PODER and the delegation members are strongly requesting that:
- Almaden Minerals cancel or, at least, suspend the Ixtaca mining project.
- Almaden Minerals inform its investors that the project entails economic risks, and that a wide range of groups have voiced their opposition to it.
- The Government of Canada ensures Almaden Minerals—and other Canadian mining companies—respect human rights in all their operations.
- The Government of Canada ensures that local legislation is upheld by Canadian companies in countries they have activities in.
About the Ixtaca Project
The proposed gold and silver open pit mine of Ixtaca is located in the Ixtacamaxtitlán municipality of the Sierra Norte region of the Mexican State of Puebla. It occupies the South-Eastern portion of Tuligtic Project and is currently in an advanced exploration stage. Both concessions are properties of Almaden Minerals Ltd. Directly or as a partner, Almaden was involved in other mining projects (such Caballo Blanco and White River) that have been cancelled due to their negative impacts on the environment and human rights.
About the Human Rights Impact Assessment
The Human Rights Impact Assessment on Canadian Mining in Puebla and its Human Rights Impact is the work of multiple organisations. It includes information provided by the Government of Mexico, including preventive technical reports, judicial records, and access to information requests; reports Almaden Minerals has provided to its investors through equity offering memoranda; and testimonies from the inhabitants of communities affected by the project, gathered through participatory workshops and surveys with more than 500 individuals.

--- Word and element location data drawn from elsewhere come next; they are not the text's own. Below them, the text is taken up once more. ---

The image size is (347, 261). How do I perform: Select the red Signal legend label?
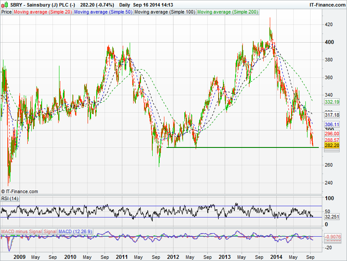[50, 231]
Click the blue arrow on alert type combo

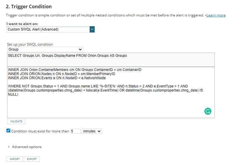tap(92, 29)
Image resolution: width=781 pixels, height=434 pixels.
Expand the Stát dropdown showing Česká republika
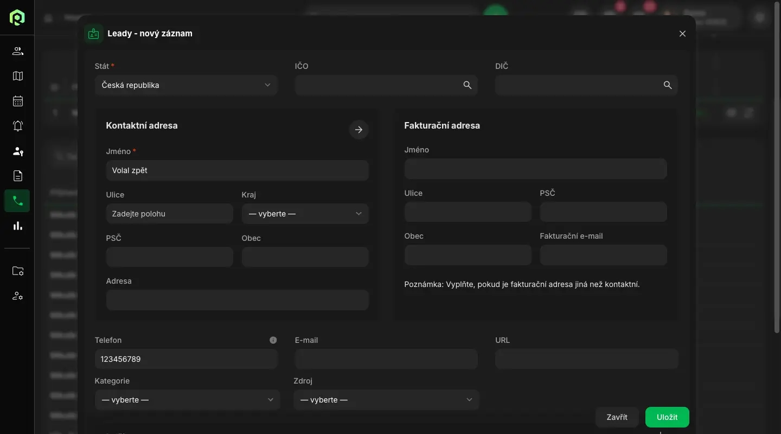pyautogui.click(x=186, y=85)
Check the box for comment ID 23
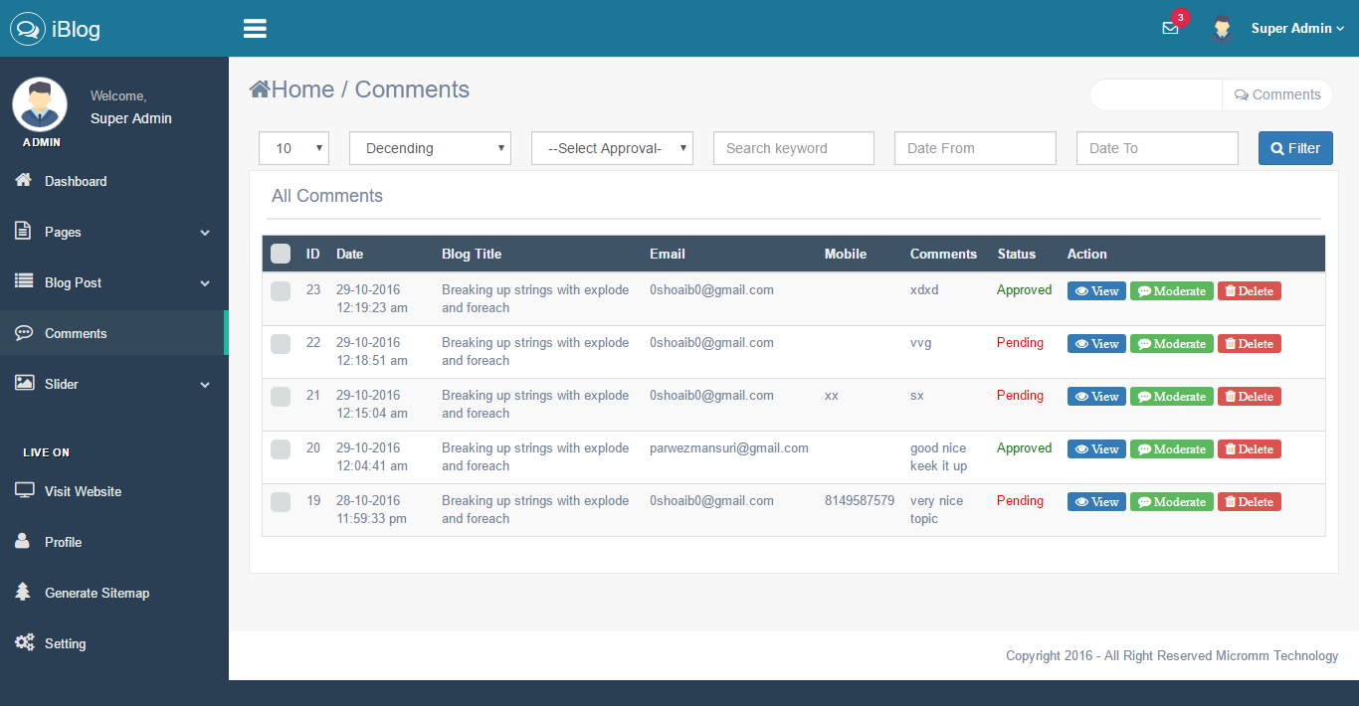 pyautogui.click(x=281, y=291)
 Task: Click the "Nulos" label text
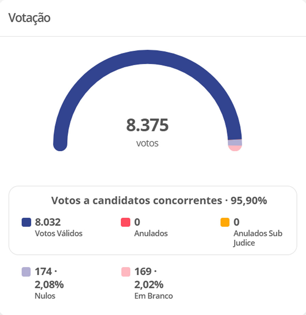click(x=45, y=296)
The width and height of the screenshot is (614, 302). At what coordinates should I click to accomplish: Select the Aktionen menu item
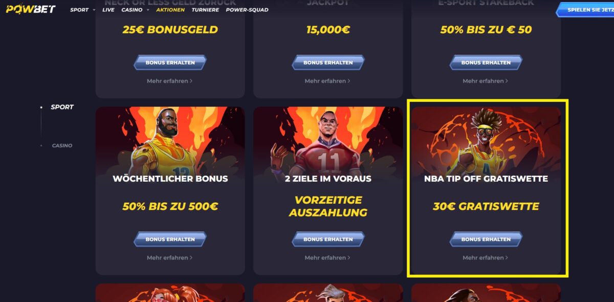[x=171, y=10]
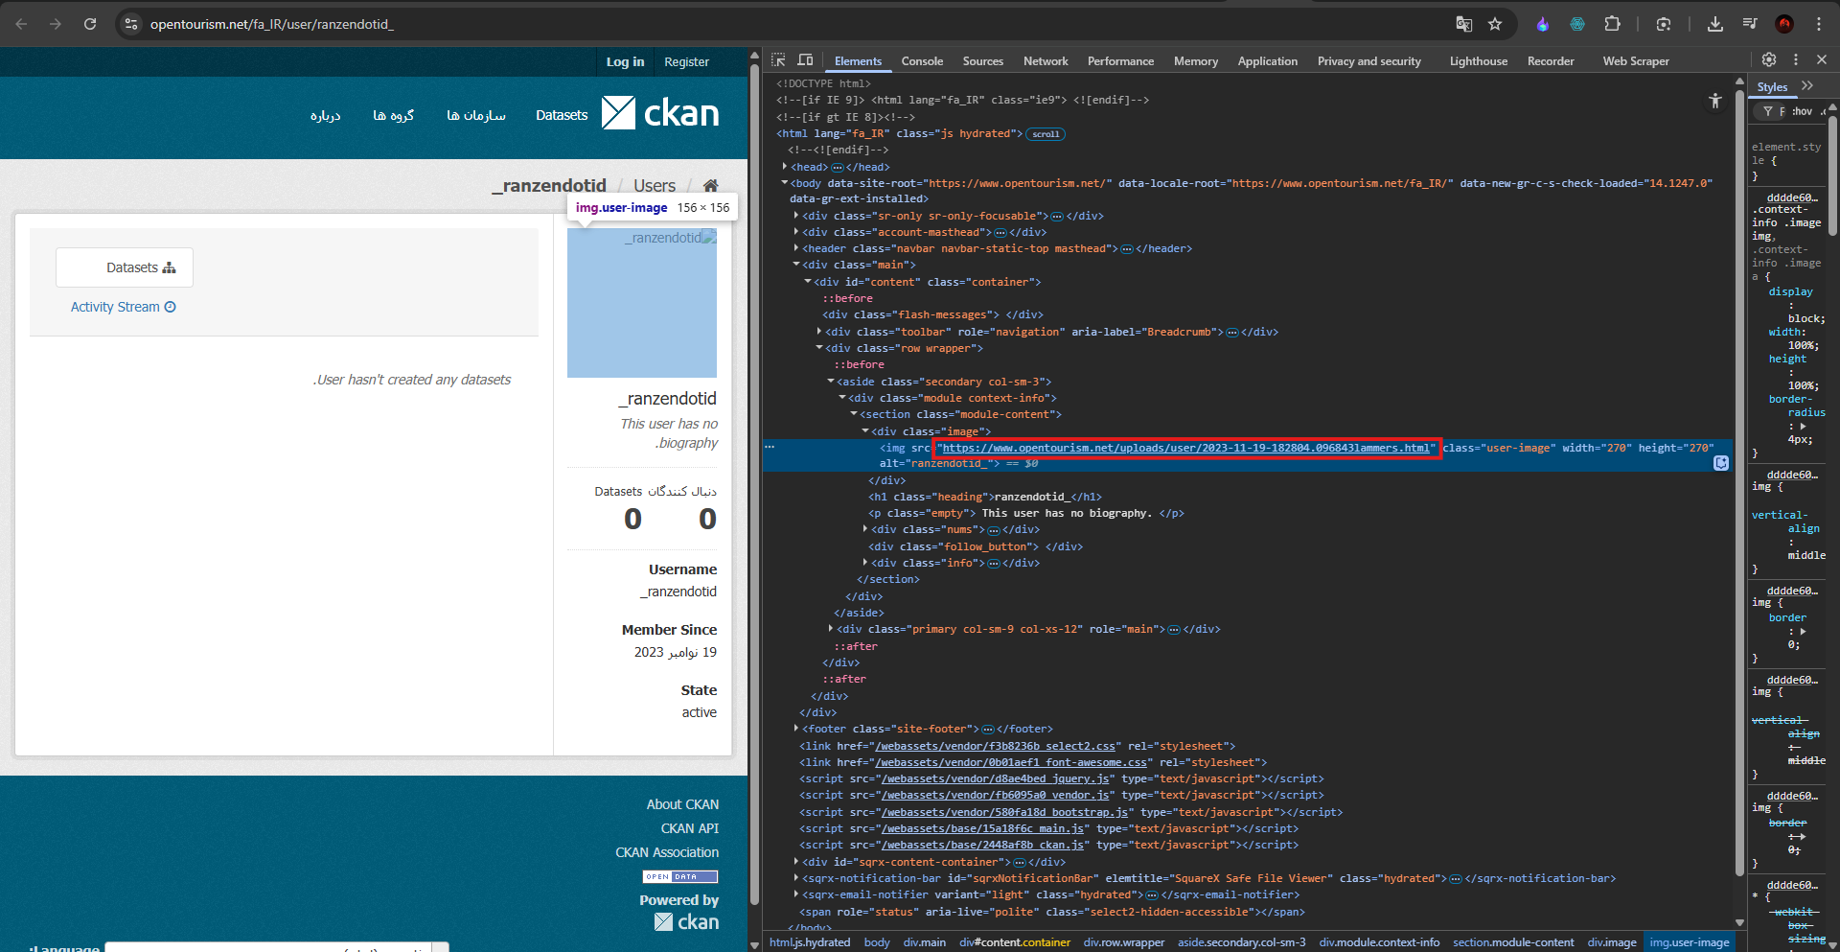Click the home breadcrumb icon
Image resolution: width=1840 pixels, height=952 pixels.
(x=710, y=185)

The following organisations contributed to the Human Rights Impact Assessment: Unión de Ejidos y Comunidades en Defensa de la Tierra, el Agua y la Vida, Atcolhua (Ejidatarios and residents of communities affected by the Almaden Minerals project), Centro de Estudios para el Desarrollo Rural (Center of Studies for Rural Development – CESDER), and the Mexican Institute for Community Development (Instituto Mexicano para el Desarrollo Comunitario – IMDEC).
Selected Key Documents:
● PODER Human Rights Impact Assessment Report Summary
● United Nations: Statement at the end of visit to Canada by the United Nations Working Group on Business and Human Rights
The Project on Organizing, Development, Education, and Research (PODER)® is a regional not-for-profit, non-governmental organization whose mission is to improve corporate transparency and accountability in Latin America and to strengthen civil society stakeholders of corporations as long-term accountability guarantors. They accomplish this by leveraging business intelligence, transparency technologies, and community organizing to ultimately build a citizen-led corporate accountability movement.